● **Problem description**
Every line of the entries below that carries the string "computer" should be copied.

● **Records for processing**

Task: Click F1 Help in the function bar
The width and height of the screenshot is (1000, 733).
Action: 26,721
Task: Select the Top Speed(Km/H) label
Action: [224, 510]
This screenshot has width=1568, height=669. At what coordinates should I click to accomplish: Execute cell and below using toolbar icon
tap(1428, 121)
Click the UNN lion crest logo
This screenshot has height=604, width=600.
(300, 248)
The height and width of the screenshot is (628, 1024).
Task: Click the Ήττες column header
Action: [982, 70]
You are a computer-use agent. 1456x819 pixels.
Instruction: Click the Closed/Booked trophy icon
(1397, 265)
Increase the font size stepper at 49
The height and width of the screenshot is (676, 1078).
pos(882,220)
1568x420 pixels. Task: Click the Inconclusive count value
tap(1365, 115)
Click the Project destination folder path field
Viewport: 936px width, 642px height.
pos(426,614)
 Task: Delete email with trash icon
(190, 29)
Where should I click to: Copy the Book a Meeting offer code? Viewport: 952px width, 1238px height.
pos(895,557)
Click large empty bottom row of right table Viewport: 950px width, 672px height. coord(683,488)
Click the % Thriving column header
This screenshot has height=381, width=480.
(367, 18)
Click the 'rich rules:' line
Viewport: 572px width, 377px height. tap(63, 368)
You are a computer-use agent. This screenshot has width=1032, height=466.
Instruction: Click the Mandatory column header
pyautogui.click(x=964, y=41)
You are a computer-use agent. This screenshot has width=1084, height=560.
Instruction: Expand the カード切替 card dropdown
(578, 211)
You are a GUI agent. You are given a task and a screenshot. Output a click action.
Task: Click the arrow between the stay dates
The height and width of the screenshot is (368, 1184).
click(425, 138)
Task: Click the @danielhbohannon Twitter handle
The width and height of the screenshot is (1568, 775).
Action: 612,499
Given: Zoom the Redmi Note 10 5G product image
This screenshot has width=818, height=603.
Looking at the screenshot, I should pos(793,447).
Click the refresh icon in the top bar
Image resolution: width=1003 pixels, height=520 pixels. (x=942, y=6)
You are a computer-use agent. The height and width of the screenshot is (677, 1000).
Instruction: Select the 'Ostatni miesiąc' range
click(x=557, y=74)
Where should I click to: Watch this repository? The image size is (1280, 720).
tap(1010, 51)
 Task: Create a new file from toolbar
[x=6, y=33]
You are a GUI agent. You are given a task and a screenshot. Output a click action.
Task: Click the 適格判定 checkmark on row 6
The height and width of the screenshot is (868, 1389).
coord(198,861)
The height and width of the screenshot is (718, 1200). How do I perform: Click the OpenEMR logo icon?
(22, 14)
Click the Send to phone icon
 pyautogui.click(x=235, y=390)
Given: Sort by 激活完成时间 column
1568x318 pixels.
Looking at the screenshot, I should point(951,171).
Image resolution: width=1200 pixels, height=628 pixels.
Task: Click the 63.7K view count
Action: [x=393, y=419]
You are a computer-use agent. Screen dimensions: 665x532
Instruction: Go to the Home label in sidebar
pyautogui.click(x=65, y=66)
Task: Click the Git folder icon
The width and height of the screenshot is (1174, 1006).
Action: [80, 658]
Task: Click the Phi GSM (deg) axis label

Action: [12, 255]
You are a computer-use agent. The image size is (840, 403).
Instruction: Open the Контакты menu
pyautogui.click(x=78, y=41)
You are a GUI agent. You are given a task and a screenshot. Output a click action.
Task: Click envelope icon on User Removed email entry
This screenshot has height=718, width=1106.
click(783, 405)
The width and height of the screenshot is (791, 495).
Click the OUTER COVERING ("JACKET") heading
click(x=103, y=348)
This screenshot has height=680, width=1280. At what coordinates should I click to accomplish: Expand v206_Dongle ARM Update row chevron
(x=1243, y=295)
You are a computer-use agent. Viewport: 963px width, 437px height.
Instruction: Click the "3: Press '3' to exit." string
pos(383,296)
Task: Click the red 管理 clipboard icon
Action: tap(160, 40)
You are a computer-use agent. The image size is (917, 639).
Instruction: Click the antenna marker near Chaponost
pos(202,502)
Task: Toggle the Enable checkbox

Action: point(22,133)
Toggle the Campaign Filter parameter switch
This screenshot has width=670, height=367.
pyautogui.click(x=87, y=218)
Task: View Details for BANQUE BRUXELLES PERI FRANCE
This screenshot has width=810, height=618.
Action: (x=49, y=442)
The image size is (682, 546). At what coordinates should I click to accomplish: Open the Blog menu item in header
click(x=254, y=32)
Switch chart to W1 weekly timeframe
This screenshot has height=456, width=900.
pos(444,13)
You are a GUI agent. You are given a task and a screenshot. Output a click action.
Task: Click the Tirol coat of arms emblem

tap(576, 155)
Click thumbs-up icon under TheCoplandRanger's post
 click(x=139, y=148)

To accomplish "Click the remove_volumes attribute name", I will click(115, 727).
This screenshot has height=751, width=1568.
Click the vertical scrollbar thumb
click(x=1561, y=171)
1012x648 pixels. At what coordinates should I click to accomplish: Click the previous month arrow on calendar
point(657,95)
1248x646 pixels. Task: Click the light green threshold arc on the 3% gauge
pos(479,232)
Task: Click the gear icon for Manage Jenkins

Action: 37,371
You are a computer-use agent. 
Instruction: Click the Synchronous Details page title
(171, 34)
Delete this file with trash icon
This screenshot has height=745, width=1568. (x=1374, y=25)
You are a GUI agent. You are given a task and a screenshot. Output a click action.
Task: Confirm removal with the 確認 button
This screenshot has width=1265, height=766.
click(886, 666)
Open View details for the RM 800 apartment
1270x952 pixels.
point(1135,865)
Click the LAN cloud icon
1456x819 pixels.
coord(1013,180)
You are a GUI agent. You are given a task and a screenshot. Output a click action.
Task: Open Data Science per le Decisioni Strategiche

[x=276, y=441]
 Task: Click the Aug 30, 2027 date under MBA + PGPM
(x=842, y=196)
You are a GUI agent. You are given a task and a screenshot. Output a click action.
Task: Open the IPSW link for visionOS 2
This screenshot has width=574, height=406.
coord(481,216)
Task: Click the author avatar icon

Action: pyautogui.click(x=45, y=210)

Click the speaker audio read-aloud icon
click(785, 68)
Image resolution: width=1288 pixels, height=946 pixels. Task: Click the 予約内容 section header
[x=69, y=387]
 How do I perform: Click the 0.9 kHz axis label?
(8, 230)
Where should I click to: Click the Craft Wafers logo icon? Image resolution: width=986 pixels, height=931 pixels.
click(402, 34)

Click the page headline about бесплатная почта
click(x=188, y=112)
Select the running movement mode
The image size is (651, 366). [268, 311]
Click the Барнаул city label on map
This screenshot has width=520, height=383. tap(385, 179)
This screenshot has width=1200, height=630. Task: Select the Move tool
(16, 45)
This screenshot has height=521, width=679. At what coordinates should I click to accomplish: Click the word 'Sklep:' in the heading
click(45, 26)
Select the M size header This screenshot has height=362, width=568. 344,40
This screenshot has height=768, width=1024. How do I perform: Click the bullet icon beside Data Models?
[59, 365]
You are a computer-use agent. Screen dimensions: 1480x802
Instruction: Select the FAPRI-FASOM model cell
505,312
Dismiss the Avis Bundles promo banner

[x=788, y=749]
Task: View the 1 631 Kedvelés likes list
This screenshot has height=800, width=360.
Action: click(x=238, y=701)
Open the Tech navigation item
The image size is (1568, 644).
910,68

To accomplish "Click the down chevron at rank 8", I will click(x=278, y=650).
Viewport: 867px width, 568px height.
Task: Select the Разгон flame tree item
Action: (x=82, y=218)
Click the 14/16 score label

● **Response to the exercise**
You are a computer-use agent. 1456x819 pixels.
You are a computer-use agent. This screenshot has width=1032, height=466.
You are a computer-use agent. This screenshot has width=1084, height=560.
You are a computer-use agent. The height and width of the screenshot is (677, 1000).
You are a computer-use agent. Screen dimensions: 665x532
You are a computer-use agent. The image size is (840, 403).
You are a computer-use agent. Viewport: 963px width, 437px height.
You are a computer-use agent. The image size is (917, 639).
You are a computer-use agent. 
You are a computer-use agent. Screen dimensions: 1480x802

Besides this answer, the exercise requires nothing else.